Sunday, March 29, 2020 - 11:50 am

The other night I took a walk and saw some cars racing down highway. It couldn't be a better time for that stuff, there's no traffic on the road! I'm going to go out in a little bit, get on my bike and gor a ride. I need this escape more than ever to relieve my stress.

Saturday, March 28, 2020

Secluded in Place - Saturday, March 28, 2020, 1:18 PM

All this morning and now I have never felt more content than I have felt in a very long time, going back way before the Emergency. I've started the day with classical music streaming and reading some internet news, but limiting myself on that and going on to make my way through a hardbound copy of a biography of James Smithson. It's the right kind of day for this: heavily overcast and gray. It reminds me so of Saturdays of my youth that I found perfect to spend all day reading or watching some classic black and white film noir on TV with a story that I could easily get lost in (even if I couldn't understand the plot twists). I'm not completely without the fear and anxiety that I started having earlier this week.
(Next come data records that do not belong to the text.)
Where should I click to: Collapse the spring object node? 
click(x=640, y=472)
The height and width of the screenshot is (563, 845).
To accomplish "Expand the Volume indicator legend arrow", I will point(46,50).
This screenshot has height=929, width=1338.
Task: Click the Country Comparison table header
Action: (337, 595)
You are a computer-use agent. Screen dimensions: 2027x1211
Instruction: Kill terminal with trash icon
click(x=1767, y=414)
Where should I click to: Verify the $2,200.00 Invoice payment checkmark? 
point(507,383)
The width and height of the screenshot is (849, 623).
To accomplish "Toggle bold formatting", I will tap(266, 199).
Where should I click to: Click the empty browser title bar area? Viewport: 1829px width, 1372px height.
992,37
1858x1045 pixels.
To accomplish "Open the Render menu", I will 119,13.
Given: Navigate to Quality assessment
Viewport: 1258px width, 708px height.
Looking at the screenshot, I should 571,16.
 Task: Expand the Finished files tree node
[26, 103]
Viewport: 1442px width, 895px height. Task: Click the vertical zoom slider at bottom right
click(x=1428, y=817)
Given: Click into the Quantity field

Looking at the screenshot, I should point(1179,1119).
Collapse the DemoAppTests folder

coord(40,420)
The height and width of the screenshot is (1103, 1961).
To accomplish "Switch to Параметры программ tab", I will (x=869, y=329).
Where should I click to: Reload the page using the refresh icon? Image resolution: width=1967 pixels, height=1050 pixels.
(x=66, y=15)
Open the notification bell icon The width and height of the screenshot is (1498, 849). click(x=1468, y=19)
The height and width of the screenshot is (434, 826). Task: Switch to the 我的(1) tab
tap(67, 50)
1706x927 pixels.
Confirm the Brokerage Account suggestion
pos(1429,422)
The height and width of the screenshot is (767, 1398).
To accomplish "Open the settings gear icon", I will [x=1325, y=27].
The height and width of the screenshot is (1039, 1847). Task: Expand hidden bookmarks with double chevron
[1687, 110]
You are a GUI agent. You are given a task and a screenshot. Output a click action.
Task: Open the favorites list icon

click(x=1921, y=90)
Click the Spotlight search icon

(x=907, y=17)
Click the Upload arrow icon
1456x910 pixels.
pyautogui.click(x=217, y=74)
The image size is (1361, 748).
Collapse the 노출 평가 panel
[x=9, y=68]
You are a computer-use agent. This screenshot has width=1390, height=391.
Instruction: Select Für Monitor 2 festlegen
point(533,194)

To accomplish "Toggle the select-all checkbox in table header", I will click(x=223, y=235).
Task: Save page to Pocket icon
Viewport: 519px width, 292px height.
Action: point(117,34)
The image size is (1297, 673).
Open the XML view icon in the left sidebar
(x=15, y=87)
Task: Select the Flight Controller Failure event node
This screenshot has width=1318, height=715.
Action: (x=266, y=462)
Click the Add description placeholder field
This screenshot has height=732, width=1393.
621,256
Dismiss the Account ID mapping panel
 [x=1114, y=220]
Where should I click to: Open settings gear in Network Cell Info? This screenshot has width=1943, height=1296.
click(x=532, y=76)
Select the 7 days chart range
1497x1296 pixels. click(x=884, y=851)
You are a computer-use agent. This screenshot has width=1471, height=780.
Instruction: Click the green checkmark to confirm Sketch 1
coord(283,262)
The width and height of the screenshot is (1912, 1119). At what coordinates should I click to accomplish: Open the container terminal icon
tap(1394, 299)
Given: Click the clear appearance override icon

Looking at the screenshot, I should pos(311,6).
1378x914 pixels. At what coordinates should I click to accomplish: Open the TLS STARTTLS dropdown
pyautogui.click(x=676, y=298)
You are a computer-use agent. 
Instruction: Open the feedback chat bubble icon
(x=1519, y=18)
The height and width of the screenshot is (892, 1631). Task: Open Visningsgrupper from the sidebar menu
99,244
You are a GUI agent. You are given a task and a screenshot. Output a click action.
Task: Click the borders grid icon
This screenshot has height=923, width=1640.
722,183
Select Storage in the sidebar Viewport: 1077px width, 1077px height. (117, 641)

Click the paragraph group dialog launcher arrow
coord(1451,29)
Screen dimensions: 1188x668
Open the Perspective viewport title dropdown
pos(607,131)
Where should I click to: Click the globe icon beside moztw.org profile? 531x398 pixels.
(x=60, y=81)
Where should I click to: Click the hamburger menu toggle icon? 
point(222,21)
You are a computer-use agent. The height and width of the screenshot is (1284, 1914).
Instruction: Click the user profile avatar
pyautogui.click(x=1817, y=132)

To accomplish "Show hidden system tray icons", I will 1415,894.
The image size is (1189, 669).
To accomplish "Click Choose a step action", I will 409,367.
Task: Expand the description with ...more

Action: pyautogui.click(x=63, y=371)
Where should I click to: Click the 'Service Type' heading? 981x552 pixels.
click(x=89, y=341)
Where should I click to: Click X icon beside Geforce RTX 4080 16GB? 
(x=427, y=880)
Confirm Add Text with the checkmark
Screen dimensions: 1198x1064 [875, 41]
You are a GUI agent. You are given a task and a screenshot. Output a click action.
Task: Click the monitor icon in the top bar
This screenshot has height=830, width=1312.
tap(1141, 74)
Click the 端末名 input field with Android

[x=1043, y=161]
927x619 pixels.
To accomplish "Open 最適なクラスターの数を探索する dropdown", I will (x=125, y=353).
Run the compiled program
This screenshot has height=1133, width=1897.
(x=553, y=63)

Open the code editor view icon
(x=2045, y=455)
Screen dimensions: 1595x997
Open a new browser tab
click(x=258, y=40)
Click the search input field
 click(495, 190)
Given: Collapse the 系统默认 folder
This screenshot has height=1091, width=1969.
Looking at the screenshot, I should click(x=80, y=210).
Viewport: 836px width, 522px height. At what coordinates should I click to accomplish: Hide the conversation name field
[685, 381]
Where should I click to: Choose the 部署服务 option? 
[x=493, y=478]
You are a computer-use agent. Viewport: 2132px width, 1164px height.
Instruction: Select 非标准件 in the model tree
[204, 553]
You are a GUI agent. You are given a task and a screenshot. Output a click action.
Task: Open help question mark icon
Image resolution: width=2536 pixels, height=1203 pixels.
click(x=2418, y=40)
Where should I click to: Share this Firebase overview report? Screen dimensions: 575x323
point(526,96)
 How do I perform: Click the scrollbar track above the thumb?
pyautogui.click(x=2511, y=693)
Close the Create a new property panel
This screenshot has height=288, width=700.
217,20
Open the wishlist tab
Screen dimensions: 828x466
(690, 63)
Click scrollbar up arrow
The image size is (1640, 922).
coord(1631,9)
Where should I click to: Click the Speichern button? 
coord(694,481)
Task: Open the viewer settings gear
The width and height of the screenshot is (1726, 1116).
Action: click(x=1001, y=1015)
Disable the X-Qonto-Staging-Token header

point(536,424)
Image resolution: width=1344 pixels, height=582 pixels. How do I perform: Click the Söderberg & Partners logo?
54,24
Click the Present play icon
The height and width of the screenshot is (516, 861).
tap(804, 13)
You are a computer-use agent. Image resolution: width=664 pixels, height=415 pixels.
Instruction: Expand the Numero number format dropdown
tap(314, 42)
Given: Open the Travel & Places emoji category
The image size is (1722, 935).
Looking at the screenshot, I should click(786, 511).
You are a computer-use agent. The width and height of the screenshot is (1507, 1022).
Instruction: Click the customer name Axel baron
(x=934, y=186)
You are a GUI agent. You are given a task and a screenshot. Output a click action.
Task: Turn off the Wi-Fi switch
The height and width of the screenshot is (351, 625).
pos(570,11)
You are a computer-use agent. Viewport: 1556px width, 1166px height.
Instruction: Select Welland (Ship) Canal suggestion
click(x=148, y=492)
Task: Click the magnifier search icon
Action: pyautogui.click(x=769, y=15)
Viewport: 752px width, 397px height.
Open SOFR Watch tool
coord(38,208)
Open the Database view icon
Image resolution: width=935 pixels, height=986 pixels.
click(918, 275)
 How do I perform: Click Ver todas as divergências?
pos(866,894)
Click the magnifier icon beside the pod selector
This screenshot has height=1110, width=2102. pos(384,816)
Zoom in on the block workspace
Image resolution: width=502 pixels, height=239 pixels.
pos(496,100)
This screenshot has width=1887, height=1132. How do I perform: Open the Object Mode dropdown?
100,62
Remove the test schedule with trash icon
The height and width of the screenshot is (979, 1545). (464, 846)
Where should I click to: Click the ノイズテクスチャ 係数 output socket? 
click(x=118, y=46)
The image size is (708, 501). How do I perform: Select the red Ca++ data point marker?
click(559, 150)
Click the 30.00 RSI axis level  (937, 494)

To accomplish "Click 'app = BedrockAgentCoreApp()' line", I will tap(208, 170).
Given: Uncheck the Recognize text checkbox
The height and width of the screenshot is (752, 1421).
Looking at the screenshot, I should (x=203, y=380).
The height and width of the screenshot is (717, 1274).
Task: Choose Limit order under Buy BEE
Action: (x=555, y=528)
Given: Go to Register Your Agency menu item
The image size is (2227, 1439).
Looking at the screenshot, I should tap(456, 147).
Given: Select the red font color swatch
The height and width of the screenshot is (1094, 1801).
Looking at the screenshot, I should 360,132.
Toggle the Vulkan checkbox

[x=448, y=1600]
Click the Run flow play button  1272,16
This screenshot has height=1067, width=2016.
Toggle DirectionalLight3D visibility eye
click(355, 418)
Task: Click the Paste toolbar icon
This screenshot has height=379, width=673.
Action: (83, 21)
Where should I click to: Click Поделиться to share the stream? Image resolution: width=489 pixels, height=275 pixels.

Now more than ever I've been thinking on how I am so vulnerable, because I'm in the high risk group by age, and also the fear that I'm not in a good position to weather this financially if I lose my job because we aren't selling enough athletic shirts and shoes. There also the thoughts of the people who are suffering now, some who are on ventilators, just clinging to life, or the waiters, bartenders and sales staff newly unemployed. And there are my ever present concerns about the state of my country and the politics that went sour long before this crisis. But for the moment I'm enjoying this peaceful feeling. It won't last for long so I'm going to wallow in it a little more before it's gone. Seize the moments.